Busarmada an der Raststätte nachts um drei Uhr
Busarmada an der Raststätte nachts um drei Uhr (Foto: Christian Spiller)

Ich fliege nicht gern. Ich hasse die Starts, mag keine Landungen und dazwischen ist es auch nicht viel besser. Leider ist dieses Brasilien verdammt groß und ich habe mein WM-Büro in Rio de Janeiro bezogen, in jener Stadt, auf deren Inlandsflughafen man nach einem der irrsten Landeanflüge der Welt aufsetzt. Sie können das ja mal googlen, Santos Dumont heißt der Flughafen, die Startbahn ist kurz und der Zuckerhut im Weg, weshalb die Piloten kurz vor der Landung eine fiese Kurve fliegen müssen.
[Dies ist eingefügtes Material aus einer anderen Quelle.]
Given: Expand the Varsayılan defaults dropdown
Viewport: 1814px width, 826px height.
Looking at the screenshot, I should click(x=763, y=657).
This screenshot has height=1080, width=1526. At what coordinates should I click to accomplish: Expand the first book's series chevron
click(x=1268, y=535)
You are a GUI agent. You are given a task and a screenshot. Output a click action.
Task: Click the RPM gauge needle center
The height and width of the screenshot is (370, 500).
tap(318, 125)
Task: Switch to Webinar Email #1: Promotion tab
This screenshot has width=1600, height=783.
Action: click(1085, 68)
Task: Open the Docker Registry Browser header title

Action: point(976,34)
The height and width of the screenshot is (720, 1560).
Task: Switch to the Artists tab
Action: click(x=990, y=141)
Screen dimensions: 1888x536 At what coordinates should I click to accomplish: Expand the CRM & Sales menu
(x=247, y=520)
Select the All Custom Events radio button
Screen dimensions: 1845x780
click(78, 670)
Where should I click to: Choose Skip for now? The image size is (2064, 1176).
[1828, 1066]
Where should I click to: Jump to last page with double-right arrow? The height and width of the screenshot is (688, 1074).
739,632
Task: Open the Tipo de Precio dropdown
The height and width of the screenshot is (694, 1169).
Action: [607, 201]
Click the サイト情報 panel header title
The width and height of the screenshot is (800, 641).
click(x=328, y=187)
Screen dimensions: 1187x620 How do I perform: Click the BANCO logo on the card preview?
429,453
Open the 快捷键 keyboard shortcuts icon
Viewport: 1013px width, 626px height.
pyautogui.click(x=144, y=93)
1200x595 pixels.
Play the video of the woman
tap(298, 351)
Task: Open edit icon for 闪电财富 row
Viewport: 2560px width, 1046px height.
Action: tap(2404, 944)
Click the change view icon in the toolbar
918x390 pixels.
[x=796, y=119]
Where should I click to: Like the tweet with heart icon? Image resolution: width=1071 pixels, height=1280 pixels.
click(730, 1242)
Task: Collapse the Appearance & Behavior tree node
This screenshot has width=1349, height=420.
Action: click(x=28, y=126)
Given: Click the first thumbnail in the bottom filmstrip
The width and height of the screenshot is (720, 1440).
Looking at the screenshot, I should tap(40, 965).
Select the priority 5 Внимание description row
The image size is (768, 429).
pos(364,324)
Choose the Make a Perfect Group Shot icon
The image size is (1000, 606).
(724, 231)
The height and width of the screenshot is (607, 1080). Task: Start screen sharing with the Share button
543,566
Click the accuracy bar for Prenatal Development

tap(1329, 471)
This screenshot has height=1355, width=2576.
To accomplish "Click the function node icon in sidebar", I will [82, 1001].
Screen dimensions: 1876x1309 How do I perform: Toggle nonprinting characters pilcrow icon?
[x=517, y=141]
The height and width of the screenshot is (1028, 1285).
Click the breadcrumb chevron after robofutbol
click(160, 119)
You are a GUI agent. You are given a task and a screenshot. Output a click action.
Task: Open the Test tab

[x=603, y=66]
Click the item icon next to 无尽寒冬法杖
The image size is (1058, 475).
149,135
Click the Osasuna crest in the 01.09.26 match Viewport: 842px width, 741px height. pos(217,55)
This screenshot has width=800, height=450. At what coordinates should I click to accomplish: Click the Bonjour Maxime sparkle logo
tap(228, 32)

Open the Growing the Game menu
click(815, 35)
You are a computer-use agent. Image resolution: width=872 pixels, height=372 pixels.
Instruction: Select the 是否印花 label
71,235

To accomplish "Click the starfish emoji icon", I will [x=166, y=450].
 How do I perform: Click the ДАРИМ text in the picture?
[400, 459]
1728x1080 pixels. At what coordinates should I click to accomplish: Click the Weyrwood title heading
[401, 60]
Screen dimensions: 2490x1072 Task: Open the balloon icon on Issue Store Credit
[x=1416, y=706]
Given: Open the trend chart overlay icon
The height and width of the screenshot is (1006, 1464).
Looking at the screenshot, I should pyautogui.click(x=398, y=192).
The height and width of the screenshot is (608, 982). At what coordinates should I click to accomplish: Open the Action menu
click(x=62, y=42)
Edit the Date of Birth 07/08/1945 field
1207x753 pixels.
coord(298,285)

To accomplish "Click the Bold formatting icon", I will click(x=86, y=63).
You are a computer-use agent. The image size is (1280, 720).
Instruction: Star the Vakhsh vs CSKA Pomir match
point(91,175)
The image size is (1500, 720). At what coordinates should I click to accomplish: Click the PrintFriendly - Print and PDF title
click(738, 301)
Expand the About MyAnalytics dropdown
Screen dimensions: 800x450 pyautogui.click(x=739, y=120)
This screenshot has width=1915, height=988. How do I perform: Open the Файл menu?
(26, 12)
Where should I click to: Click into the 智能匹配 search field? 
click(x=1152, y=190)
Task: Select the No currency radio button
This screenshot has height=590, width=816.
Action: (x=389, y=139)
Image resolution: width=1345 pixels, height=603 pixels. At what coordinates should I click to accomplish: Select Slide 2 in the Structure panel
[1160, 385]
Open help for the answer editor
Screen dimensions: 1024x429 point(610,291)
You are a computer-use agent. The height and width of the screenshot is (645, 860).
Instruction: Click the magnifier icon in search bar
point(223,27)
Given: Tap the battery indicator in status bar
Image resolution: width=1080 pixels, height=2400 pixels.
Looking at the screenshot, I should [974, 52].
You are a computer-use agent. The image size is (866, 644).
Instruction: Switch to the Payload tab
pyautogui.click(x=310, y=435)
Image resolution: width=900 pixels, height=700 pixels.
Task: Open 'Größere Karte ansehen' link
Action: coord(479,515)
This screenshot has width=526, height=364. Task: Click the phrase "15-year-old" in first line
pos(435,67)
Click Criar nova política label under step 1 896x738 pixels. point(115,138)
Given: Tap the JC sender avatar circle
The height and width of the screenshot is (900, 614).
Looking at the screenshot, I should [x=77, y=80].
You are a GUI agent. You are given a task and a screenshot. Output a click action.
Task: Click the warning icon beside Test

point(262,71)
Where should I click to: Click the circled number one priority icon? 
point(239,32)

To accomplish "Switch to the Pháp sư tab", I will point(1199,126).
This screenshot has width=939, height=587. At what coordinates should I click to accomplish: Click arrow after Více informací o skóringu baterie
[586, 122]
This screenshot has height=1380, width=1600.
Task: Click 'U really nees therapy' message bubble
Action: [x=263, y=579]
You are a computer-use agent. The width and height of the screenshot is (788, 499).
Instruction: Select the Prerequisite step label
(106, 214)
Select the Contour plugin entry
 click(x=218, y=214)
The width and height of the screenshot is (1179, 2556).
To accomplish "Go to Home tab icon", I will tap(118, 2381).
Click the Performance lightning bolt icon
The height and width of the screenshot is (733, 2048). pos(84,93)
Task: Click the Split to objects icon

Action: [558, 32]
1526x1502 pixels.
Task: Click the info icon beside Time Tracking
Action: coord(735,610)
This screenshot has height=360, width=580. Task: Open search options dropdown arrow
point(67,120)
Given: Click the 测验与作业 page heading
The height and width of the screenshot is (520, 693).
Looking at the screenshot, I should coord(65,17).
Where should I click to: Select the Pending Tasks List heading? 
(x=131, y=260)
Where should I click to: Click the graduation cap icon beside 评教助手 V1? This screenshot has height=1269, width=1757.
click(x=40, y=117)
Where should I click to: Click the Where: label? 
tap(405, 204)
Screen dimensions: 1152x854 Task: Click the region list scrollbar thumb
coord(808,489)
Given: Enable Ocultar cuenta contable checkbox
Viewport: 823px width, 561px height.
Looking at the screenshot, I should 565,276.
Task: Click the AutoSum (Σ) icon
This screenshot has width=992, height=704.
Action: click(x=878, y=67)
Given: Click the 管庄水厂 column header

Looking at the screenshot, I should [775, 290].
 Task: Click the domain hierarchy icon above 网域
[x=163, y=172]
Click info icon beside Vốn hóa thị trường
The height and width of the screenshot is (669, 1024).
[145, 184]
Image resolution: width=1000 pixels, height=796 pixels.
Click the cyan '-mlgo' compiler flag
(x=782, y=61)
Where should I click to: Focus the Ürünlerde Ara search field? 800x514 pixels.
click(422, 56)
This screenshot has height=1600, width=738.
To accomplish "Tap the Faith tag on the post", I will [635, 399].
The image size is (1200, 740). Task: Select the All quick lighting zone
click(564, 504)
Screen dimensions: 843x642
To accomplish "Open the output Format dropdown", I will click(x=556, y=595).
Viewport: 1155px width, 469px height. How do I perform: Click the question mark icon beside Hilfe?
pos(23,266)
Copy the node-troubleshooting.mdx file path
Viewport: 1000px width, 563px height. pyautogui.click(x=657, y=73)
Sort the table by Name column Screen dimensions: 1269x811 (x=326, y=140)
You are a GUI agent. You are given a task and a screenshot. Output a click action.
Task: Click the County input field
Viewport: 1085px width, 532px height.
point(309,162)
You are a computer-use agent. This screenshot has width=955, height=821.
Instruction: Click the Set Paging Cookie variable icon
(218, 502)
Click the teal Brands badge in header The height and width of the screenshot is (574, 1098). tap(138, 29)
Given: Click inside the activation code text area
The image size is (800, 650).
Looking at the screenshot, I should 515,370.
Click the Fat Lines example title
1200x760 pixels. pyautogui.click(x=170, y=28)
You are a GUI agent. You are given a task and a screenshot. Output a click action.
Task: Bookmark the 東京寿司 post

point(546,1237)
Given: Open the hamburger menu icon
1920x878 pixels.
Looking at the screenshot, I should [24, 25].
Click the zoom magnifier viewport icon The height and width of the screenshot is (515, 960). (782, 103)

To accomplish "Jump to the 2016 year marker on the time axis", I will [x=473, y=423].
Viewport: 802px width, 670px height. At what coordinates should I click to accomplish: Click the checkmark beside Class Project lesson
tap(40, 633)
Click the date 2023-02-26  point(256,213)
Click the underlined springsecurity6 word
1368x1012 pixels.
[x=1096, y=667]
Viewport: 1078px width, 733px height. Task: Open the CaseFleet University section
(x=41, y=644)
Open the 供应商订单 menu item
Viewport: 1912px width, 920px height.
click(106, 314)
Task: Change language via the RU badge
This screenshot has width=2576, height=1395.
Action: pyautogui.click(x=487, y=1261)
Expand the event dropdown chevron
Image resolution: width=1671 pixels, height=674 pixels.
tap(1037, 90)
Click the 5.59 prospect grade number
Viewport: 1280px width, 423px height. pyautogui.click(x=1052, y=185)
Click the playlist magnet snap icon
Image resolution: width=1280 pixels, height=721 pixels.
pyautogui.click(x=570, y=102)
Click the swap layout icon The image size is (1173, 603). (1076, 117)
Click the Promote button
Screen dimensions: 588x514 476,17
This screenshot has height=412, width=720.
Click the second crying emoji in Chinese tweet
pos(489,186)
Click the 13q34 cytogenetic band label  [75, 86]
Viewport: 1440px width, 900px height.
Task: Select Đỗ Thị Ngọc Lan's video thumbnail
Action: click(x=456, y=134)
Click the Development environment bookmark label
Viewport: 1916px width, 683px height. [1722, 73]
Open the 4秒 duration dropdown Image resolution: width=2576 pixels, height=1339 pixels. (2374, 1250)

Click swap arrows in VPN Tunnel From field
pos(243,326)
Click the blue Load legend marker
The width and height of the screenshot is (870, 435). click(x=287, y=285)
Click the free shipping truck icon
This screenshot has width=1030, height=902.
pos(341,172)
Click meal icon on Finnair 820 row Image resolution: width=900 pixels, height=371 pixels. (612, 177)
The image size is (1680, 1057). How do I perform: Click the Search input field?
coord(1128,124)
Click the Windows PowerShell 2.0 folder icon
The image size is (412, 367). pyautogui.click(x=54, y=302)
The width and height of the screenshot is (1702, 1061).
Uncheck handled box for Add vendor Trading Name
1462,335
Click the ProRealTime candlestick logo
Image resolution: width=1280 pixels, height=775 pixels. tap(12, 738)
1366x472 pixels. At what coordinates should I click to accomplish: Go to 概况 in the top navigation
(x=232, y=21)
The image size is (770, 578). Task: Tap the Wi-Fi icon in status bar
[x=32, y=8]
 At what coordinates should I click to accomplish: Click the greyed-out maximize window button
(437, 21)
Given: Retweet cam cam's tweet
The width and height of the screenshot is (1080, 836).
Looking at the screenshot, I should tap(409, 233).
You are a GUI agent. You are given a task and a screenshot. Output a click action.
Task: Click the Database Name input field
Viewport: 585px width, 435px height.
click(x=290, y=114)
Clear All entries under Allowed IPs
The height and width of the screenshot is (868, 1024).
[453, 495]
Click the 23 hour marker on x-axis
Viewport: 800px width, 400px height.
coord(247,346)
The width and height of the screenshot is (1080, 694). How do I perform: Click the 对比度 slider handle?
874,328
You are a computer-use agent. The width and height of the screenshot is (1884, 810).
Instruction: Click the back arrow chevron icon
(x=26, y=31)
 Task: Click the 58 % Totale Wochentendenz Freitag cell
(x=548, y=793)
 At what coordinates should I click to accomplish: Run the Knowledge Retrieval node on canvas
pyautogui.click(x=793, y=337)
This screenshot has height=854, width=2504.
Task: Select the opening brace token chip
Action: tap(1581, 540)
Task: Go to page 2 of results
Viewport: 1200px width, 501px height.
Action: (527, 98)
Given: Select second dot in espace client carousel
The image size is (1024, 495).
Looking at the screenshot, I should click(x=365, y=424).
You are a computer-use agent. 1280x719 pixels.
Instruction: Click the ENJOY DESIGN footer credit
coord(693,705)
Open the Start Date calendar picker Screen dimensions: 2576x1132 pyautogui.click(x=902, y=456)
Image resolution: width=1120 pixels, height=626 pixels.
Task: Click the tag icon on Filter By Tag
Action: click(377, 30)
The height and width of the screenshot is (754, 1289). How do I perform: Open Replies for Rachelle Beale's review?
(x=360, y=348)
Nichts für mich, wirklich nicht.

Also fahre ich Nachtbus.

Nachtbusse sind in Brasilien die Flugzeuge des kleinen Mannes. Fliegen ist zwar billig hier, aber Nachtbusse sind billiger. Eine Nacht gibt es schon für 30 Euro, so günstig ist kein WM-Hotel. Die Busse sind modern, sauber, in vielen gibt es sogar Fleecedecken, Nackenkissen, Knabberzeugs und Kopfhörer gratis. Sie sind zudem überaus pünktlich und fahren überall hin, kreuz und quer durch das ganze Land. Das Herz einer brasilianischen Provinzstadt ist der Busbahnhof. Wer genug Sitzfleisch hat, kann von Porto Alegre im Süden bis nach Belém im Norden fahren. 4.000 Kilometer in 64 Stunden, ein Drei-Nächte-Bus sozusagen.

Trotzdem ist eine Nachtbusfahrt die Hölle. Vielleicht bin ich ein mitteleuropäisches Pinzchen. Aber immer wenn ich im Morgengrauen aus einem Nachtbus falle, fühle ich mich nicht, als ob ich in einem gefahren wäre, sondern er über mich drüber. Nicht nur einmal, sondern 64 Stunden lang.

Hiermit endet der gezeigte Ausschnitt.